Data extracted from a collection
━━━━━━━━━━

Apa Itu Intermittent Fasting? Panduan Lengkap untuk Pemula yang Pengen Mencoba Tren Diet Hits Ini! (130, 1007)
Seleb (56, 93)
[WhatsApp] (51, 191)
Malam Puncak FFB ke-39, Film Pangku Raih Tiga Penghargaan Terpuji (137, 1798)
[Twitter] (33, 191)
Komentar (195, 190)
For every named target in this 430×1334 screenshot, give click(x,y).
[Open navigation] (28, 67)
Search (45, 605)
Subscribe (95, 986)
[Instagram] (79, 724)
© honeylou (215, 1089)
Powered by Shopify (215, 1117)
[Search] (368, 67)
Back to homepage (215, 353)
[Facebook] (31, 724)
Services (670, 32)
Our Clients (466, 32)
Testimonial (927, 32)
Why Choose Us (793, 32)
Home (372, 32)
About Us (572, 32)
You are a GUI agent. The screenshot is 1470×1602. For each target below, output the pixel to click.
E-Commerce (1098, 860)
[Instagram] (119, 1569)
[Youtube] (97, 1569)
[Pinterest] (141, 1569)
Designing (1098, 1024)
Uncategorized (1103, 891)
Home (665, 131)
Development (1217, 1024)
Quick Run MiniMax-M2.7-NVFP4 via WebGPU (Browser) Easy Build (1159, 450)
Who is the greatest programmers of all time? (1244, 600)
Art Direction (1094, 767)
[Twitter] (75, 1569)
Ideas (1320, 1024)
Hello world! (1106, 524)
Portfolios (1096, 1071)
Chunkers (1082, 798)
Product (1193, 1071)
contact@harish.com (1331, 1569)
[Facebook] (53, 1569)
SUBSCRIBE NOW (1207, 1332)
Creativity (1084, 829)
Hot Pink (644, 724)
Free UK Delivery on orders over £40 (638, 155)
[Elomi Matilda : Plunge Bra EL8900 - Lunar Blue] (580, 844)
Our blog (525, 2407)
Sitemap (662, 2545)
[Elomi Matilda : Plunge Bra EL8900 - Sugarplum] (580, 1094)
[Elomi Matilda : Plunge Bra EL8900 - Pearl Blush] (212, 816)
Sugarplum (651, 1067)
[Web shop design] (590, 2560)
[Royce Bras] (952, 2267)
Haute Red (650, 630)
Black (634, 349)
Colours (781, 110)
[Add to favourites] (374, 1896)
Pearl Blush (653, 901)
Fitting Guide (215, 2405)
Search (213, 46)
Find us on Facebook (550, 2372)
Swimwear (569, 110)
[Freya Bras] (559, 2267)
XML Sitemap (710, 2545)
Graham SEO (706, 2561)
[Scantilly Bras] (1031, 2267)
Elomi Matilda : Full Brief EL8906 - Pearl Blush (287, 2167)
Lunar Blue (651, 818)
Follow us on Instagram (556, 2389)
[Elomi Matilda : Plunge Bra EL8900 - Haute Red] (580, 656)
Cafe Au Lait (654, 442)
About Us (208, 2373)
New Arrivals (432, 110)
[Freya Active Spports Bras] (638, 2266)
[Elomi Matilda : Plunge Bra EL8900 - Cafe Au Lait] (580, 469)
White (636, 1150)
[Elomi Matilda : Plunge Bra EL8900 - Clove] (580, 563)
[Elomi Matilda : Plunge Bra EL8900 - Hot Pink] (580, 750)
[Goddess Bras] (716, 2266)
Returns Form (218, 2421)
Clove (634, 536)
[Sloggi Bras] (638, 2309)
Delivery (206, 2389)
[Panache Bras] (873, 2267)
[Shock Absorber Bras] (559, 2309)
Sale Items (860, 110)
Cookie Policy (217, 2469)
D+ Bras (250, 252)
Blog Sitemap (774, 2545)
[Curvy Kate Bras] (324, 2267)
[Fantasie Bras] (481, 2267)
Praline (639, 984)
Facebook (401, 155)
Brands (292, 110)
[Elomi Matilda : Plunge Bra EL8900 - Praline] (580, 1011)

━━━━━━━━━━

• TASK DIRECTIONS: Every record, start to finish: reproduce it word for word.

• ANSWER:
Apa Itu Intermittent Fasting? Panduan Lengkap untuk Pemula yang Pengen Mencoba Tren Diet Hits Ini! (130, 1007)
Seleb (56, 93)
[WhatsApp] (51, 191)
Malam Puncak FFB ke-39, Film Pangku Raih Tiga Penghargaan Terpuji (137, 1798)
[Twitter] (33, 191)
Komentar (195, 190)
For every named target in this 430×1334 screenshot, give click(x,y).
[Open navigation] (28, 67)
Search (45, 605)
Subscribe (95, 986)
[Instagram] (79, 724)
© honeylou (215, 1089)
Powered by Shopify (215, 1117)
[Search] (368, 67)
Back to homepage (215, 353)
[Facebook] (31, 724)
Services (670, 32)
Our Clients (466, 32)
Testimonial (927, 32)
Why Choose Us (793, 32)
Home (372, 32)
About Us (572, 32)
You are a GUI agent. The screenshot is 1470×1602. For each target below, output the pixel to click.
E-Commerce (1098, 860)
[Instagram] (119, 1569)
[Youtube] (97, 1569)
[Pinterest] (141, 1569)
Designing (1098, 1024)
Uncategorized (1103, 891)
Home (665, 131)
Development (1217, 1024)
Quick Run MiniMax-M2.7-NVFP4 via WebGPU (Browser) Easy Build (1159, 450)
Who is the greatest programmers of all time? (1244, 600)
Art Direction (1094, 767)
[Twitter] (75, 1569)
Ideas (1320, 1024)
Hello world! (1106, 524)
Portfolios (1096, 1071)
Chunkers (1082, 798)
Product (1193, 1071)
contact@harish.com (1331, 1569)
[Facebook] (53, 1569)
SUBSCRIBE NOW (1207, 1332)
Creativity (1084, 829)
Hot Pink (644, 724)
Free UK Delivery on orders over £40 (638, 155)
[Elomi Matilda : Plunge Bra EL8900 - Lunar Blue] (580, 844)
Our blog (525, 2407)
Sitemap (662, 2545)
[Elomi Matilda : Plunge Bra EL8900 - Sugarplum] (580, 1094)
[Elomi Matilda : Plunge Bra EL8900 - Pearl Blush] (212, 816)
Sugarplum (651, 1067)
[Web shop design] (590, 2560)
[Royce Bras] (952, 2267)
Haute Red (650, 630)
Black (634, 349)
Colours (781, 110)
[Add to favourites] (374, 1896)
Pearl Blush (653, 901)
Fitting Guide (215, 2405)
Search (213, 46)
Find us on Facebook (550, 2372)
Swimwear (569, 110)
[Freya Bras] (559, 2267)
XML Sitemap (710, 2545)
Graham SEO (706, 2561)
[Scantilly Bras] (1031, 2267)
Elomi Matilda : Full Brief EL8906 - Pearl Blush (287, 2167)
Lunar Blue (651, 818)
Follow us on Instagram (556, 2389)
[Elomi Matilda : Plunge Bra EL8900 - Haute Red] (580, 656)
Cafe Au Lait (654, 442)
About Us (208, 2373)
New Arrivals (432, 110)
[Freya Active Spports Bras] (638, 2266)
[Elomi Matilda : Plunge Bra EL8900 - Cafe Au Lait] (580, 469)
White (636, 1150)
[Elomi Matilda : Plunge Bra EL8900 - Clove] (580, 563)
[Elomi Matilda : Plunge Bra EL8900 - Hot Pink] (580, 750)
[Goddess Bras] (716, 2266)
Returns Form (218, 2421)
Clove (634, 536)
[Sloggi Bras] (638, 2309)
Delivery (206, 2389)
[Panache Bras] (873, 2267)
[Shock Absorber Bras] (559, 2309)
Sale Items (860, 110)
Cookie Policy (217, 2469)
D+ Bras (250, 252)
Blog Sitemap (774, 2545)
[Curvy Kate Bras] (324, 2267)
[Fantasie Bras] (481, 2267)
Praline (639, 984)
Facebook (401, 155)
Brands (292, 110)
[Elomi Matilda : Plunge Bra EL8900 - Praline] (580, 1011)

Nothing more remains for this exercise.